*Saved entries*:
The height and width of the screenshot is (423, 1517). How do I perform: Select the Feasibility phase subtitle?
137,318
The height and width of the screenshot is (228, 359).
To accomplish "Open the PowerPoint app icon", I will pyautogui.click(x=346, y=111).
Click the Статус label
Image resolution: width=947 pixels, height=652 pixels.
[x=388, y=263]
...
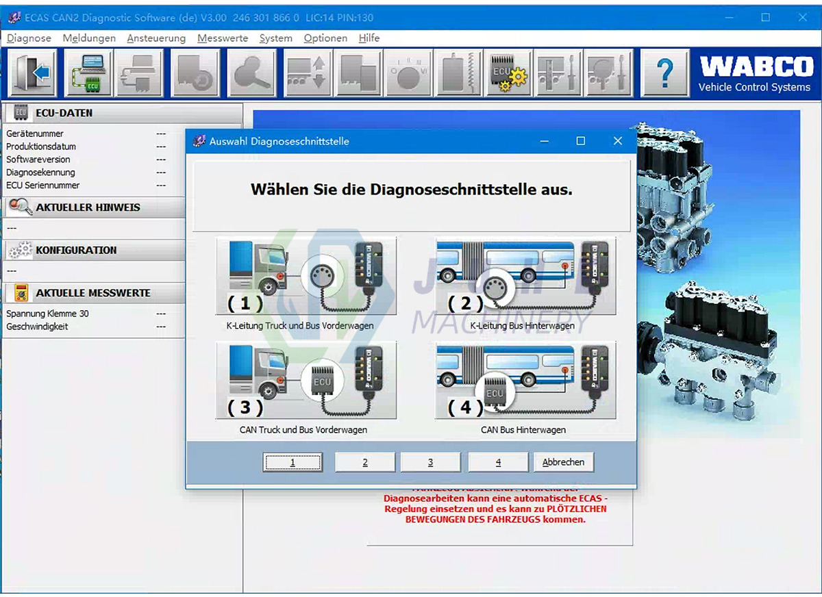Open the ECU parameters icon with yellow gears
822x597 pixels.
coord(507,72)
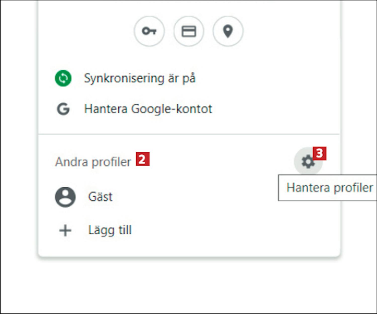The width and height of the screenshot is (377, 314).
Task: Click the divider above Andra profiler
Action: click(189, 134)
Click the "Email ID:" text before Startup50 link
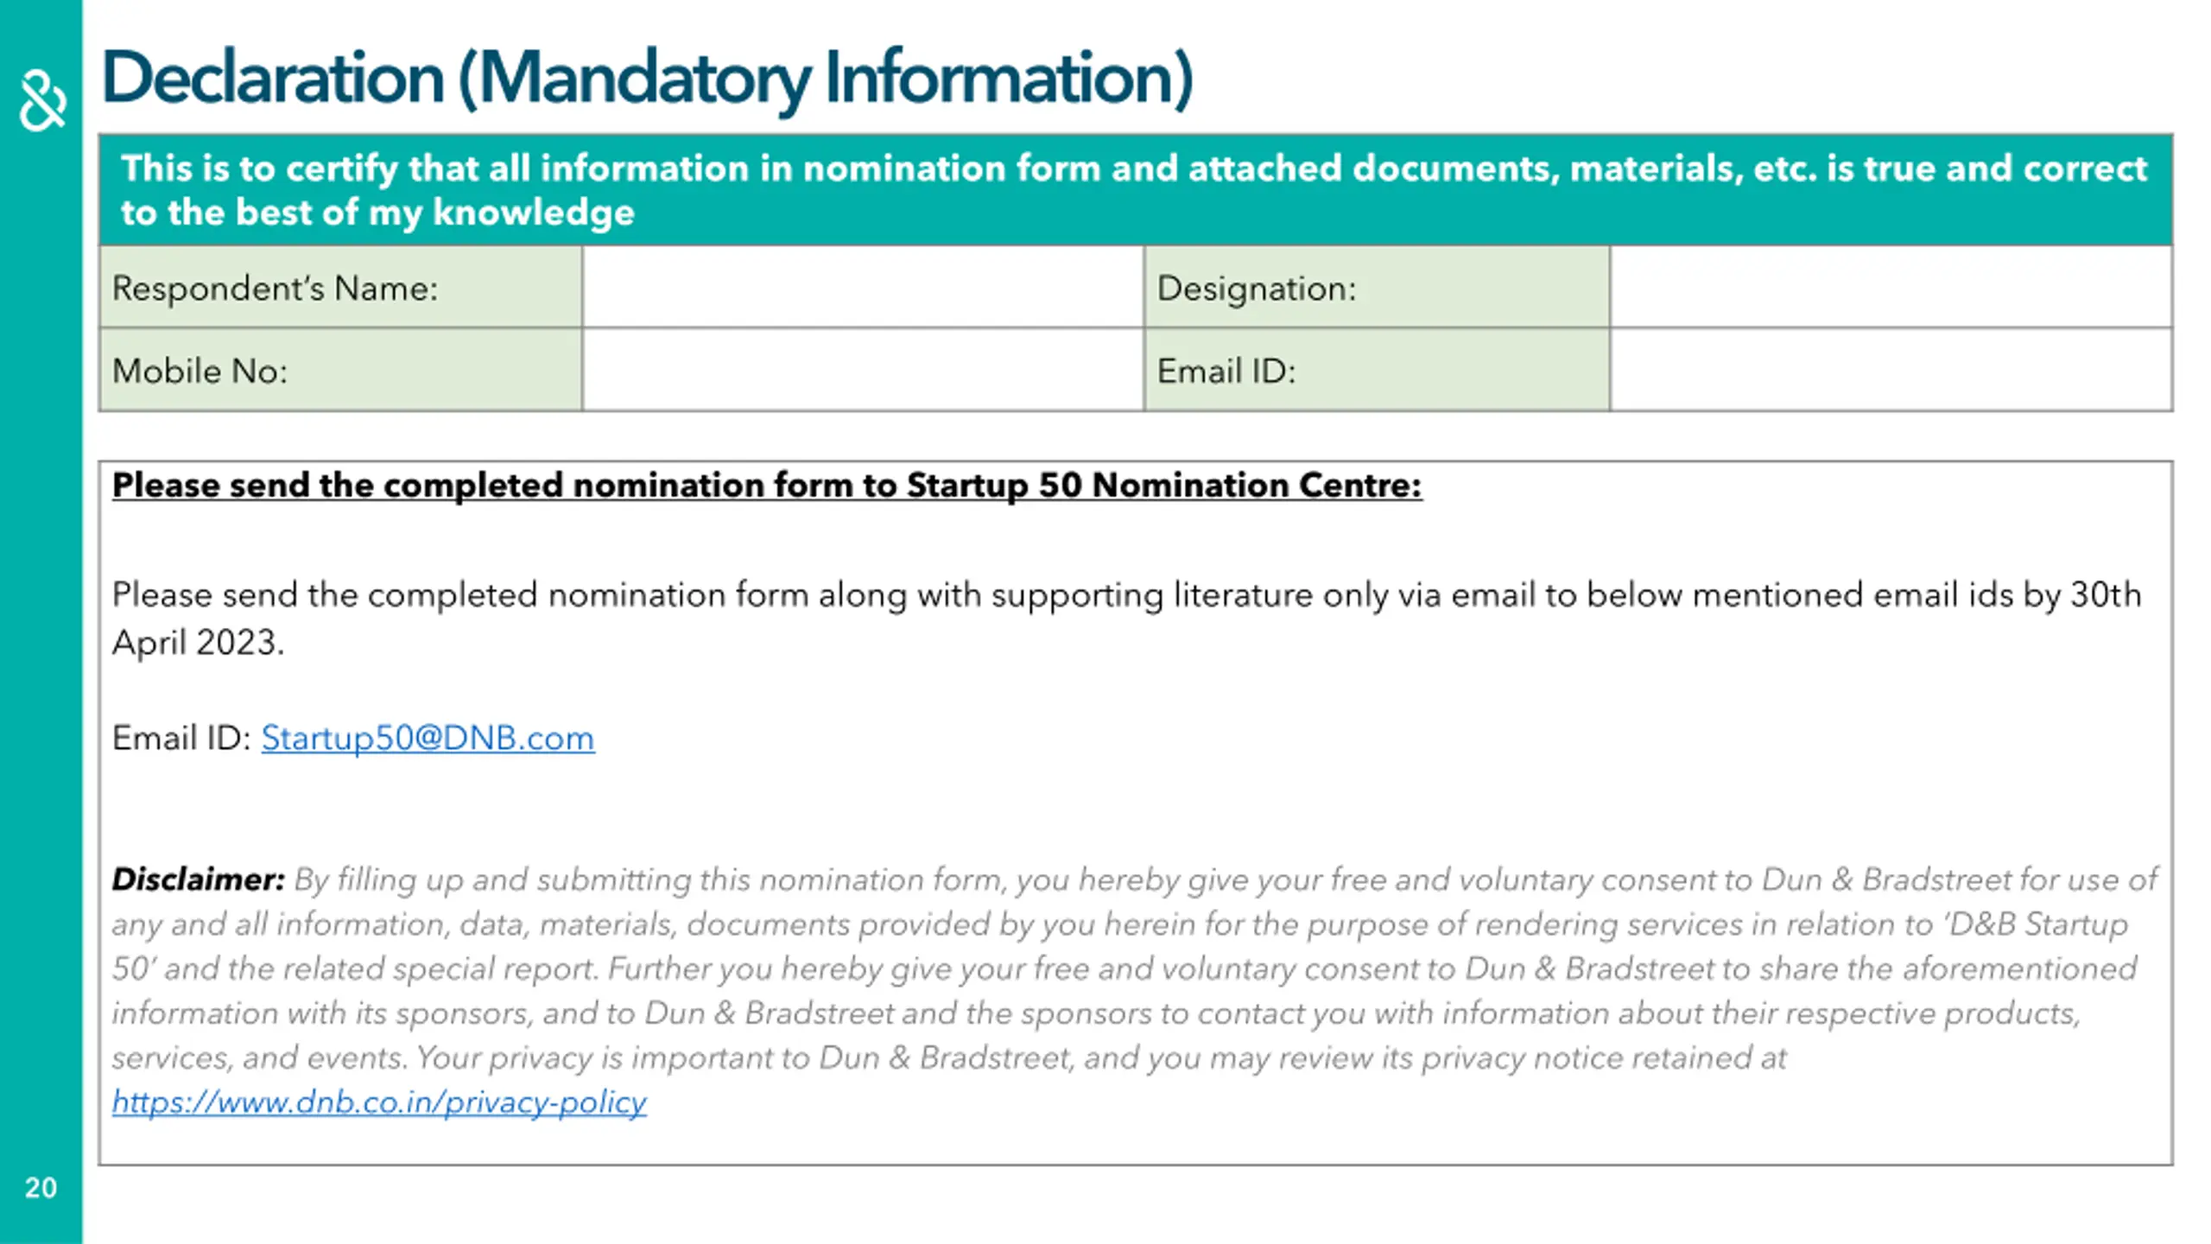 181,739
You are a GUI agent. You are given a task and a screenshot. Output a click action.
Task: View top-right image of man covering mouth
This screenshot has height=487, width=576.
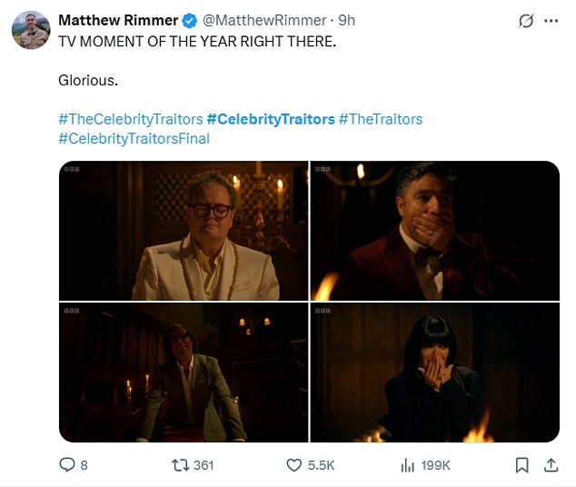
==
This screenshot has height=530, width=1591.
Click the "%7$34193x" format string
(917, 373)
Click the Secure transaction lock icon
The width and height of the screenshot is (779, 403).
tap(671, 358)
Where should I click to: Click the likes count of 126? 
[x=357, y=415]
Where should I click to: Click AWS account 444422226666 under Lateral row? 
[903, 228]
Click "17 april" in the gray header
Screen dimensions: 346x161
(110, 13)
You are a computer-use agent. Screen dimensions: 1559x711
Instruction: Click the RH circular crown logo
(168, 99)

*ASSIGNMENT*: Every line above with the word "This" is to be copied out.

*RESPONSE AREA*:
This screenshot has height=487, width=576.
This screenshot has height=530, width=1591.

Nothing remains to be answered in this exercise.